OBJECT: Genetic alterations of the PTEN gene (also known as MMAC1 or TEP1) have frequently been identified in high-grade gliomas, indicating that inactivation of PTEN plays a crucial role in human glioma progression. The aim of this study was to assess the biological significance of PTEN inactivation in the development of glioma.

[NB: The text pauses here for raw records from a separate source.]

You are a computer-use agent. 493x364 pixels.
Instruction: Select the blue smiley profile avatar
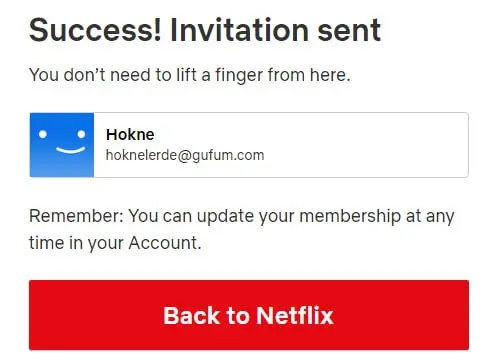(x=62, y=145)
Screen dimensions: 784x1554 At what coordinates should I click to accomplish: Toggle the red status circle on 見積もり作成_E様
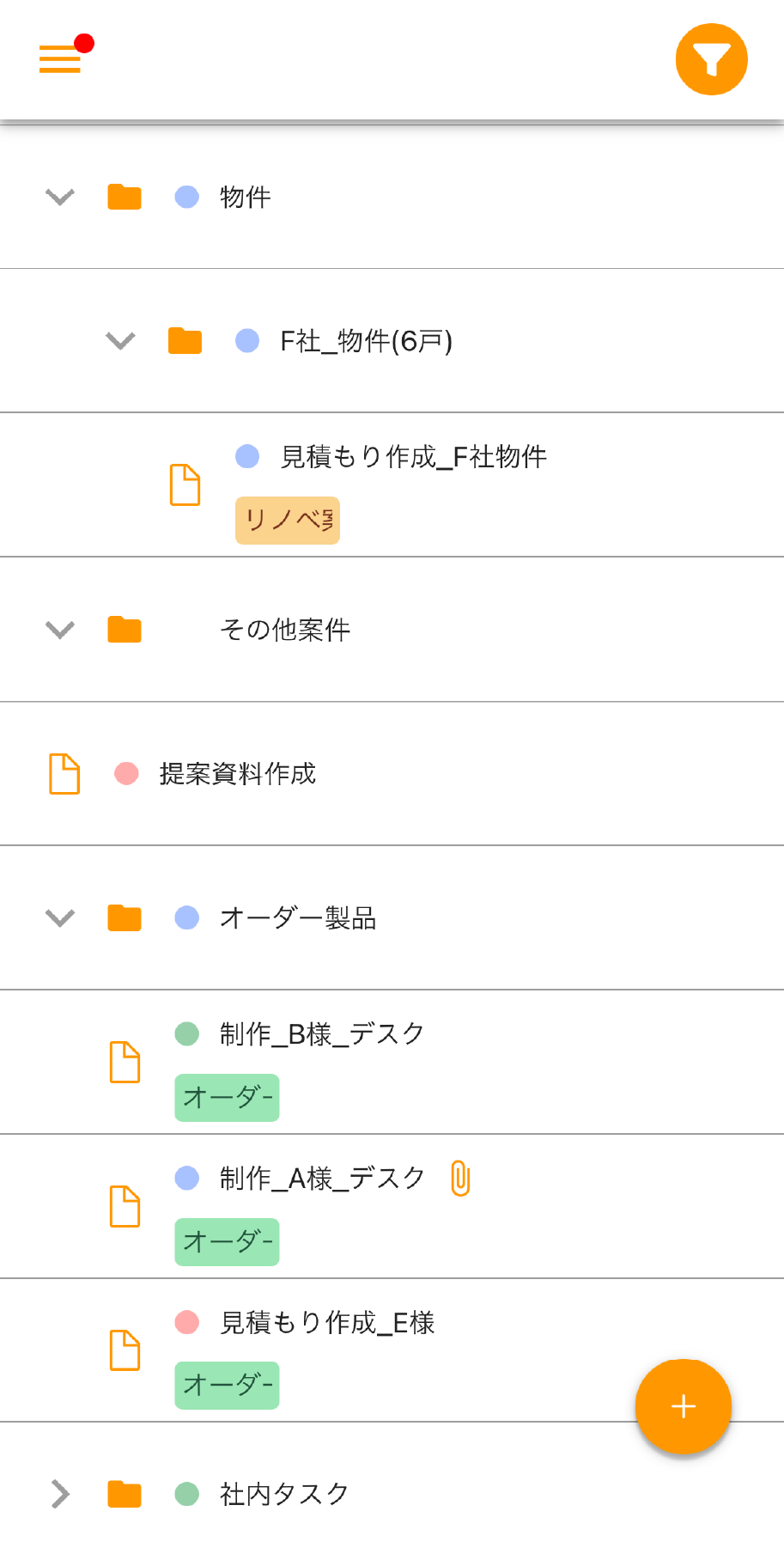[186, 1322]
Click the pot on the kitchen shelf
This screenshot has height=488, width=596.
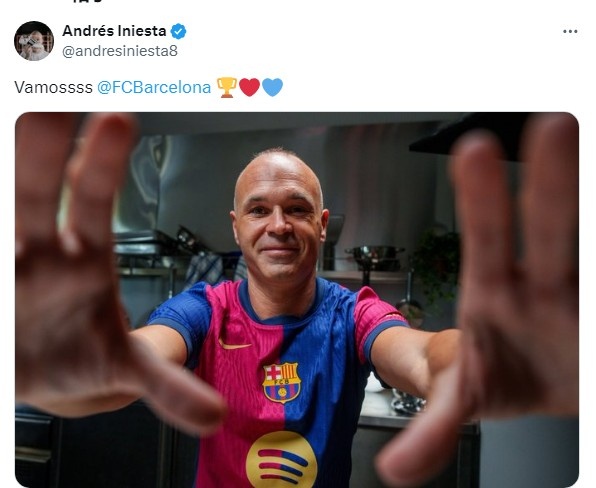[x=375, y=257]
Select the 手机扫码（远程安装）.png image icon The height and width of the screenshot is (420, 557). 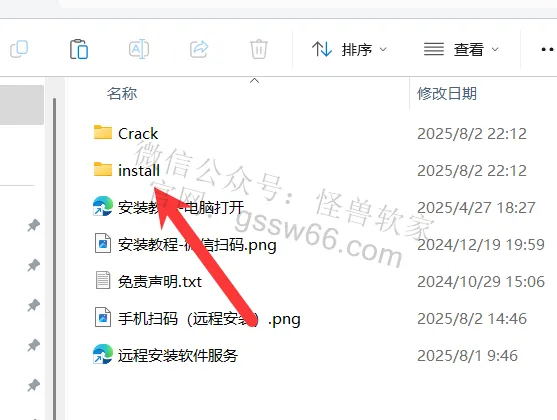pyautogui.click(x=103, y=317)
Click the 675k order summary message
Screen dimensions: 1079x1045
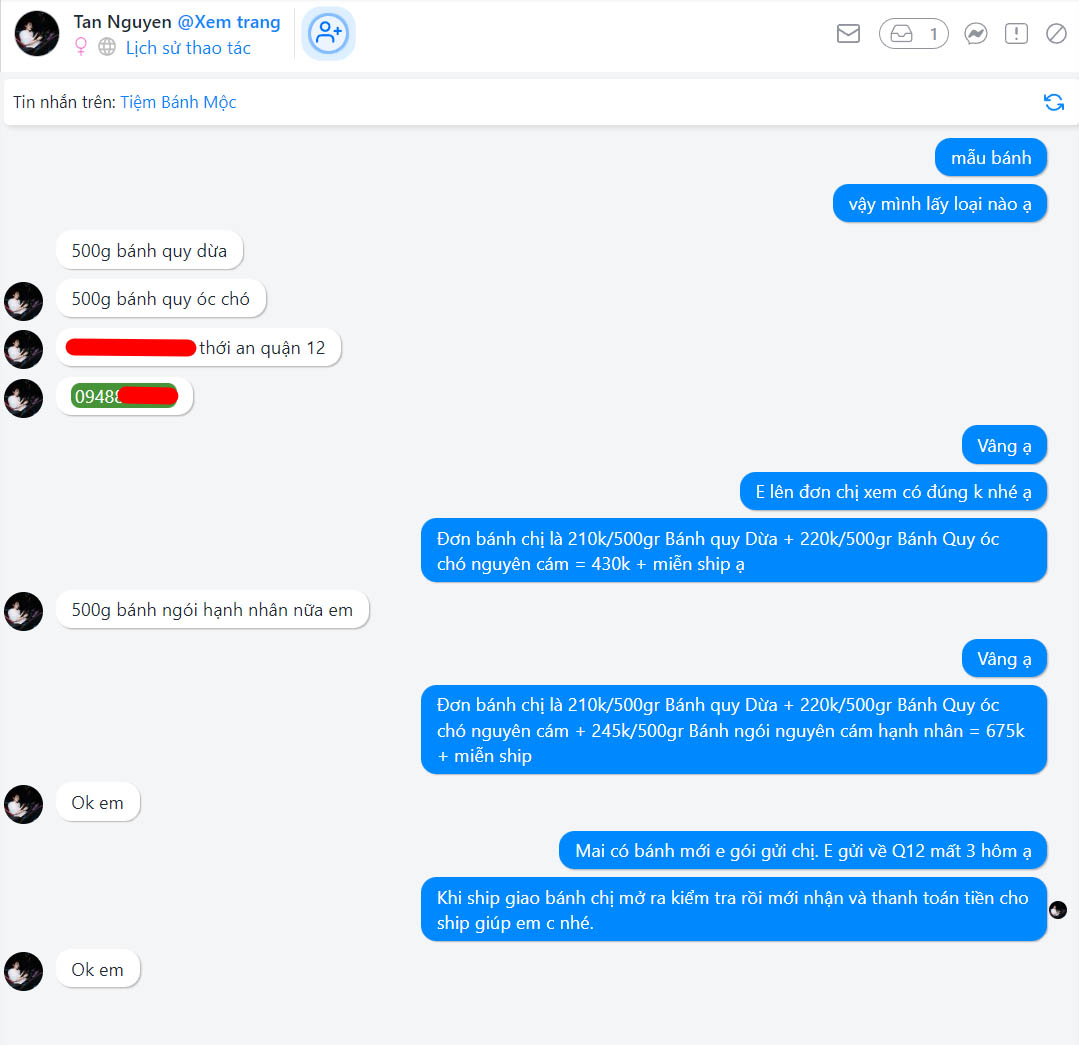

METHODS: The authors introduced wild-type PTEN complementary DNA into four human glioma cell lines (T98G, U-251MG, U-87MG, and A172) containing endogenous aberrant PTEN alleles. The number of colonies transfected with the wild-type PTEN was reduced to 15 to 32% of those found after transfection of a control vector, suggesting growth suppression by the exogenous PTEN. To analyze phenotypic alterations produced by PTEN expression, T98G-derived clones with inducible PTEN expression were further established using a tetracycline-regulated inducible gene expression system. Induction of PTEN expression suppressed the in vitro growth of T98G cells with accumulation of G1 phase cells. Furthermore, when cells were cultured in the presence of the extracellular matrix (ECM), PTEN expression caused distinct morphological changes, with multiple and elongated cytoplasmic processes similar to those of normal astrocytes. The level of glial fibrillary acidic protein, an intermediate protein specifically expressed in differentiated astrocytes, was upregulated concomitantly.
CONCLUSIONS: These findings strongly indicate that exogenous PTEN expression inhibits the proliferation of glioma cells by inducing G1 arrest and elicits astrocytic differentiation in the presence of the ECM. Inactivation of PTEN would play an important role in the enhancement of unregulated growth of undifferentiated glioma cells.